*Provided data*:

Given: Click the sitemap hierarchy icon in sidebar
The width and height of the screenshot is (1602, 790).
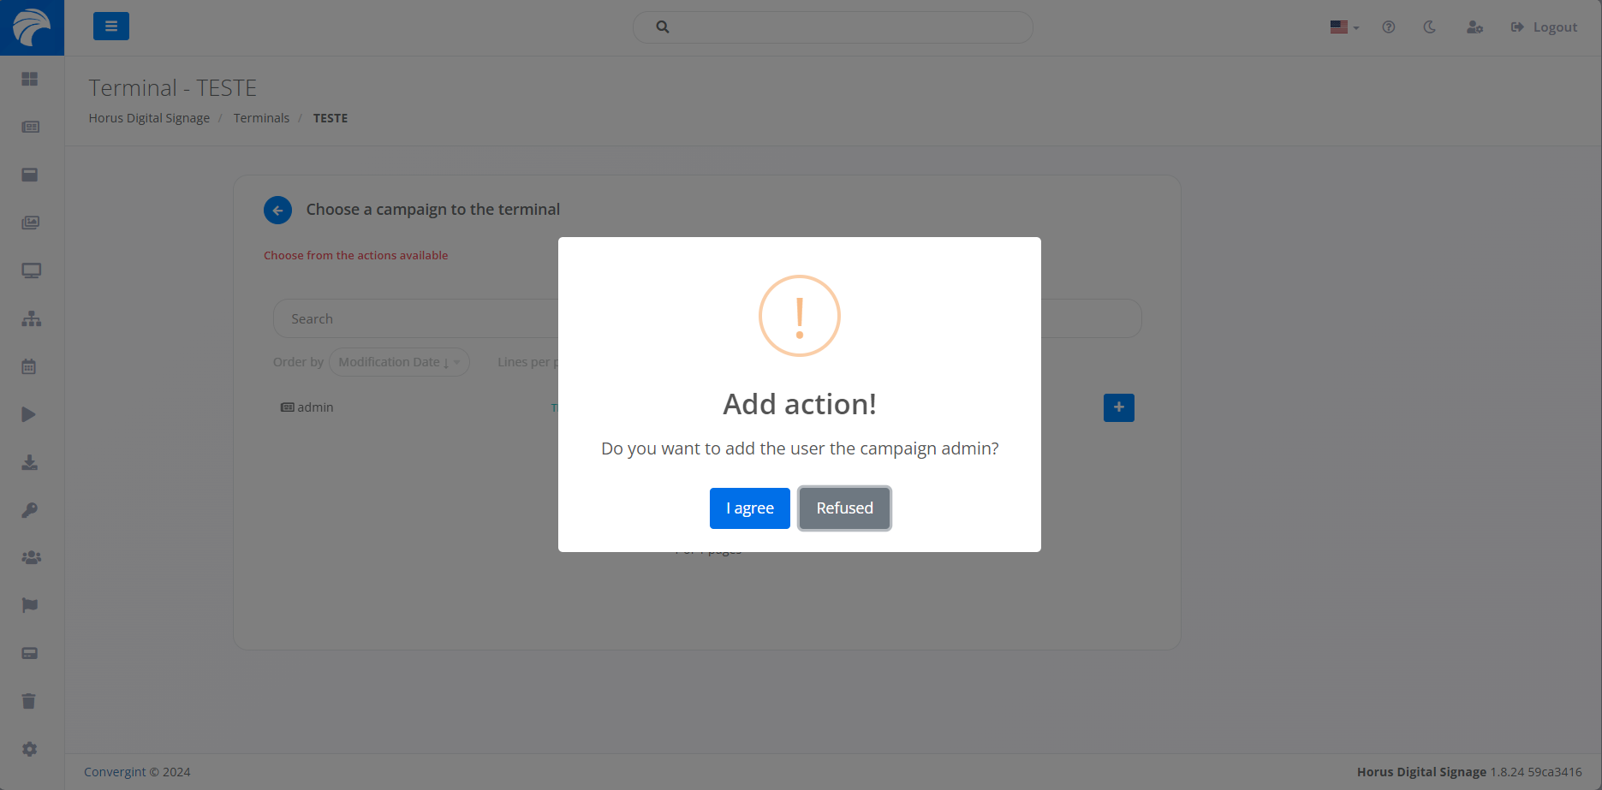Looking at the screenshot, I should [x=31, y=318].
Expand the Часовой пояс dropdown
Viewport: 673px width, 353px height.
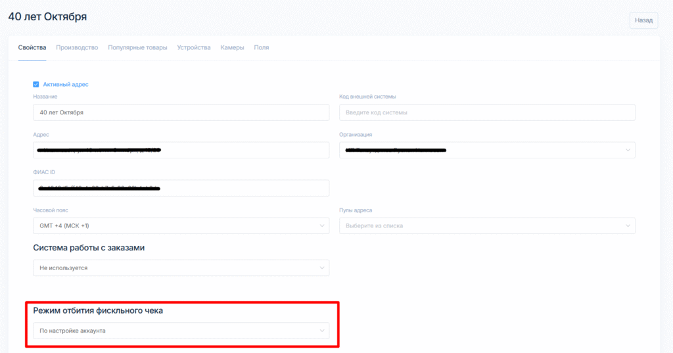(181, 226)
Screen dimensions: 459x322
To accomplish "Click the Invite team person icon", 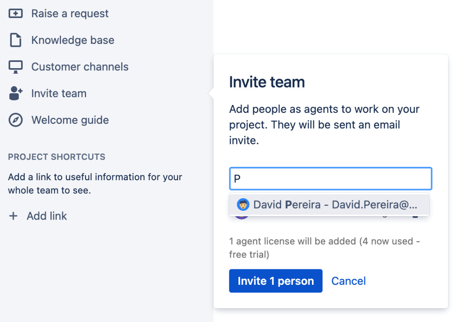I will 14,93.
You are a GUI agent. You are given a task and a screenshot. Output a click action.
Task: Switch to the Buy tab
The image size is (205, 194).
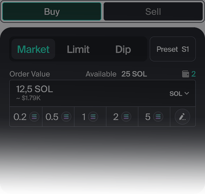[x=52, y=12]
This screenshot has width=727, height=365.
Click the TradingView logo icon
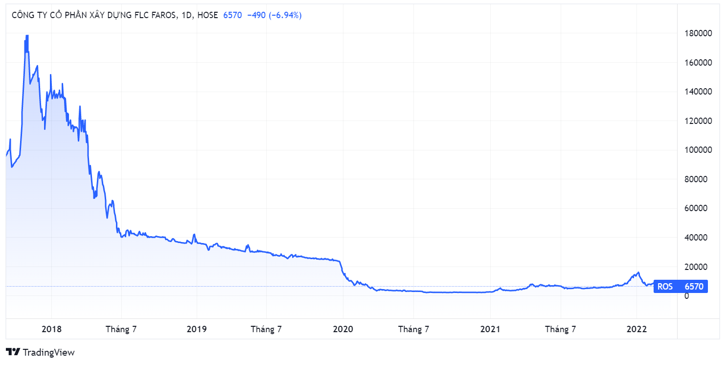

*What is required*:
Rewrite the lines from the one containing "This screenshot has width=727, height=365." through the last of the rows as a numbered list, dropping blank lines and leaving out the pictures.

*Response*:
1. This screenshot has width=727, height=365.
2. Click the TradingView logo icon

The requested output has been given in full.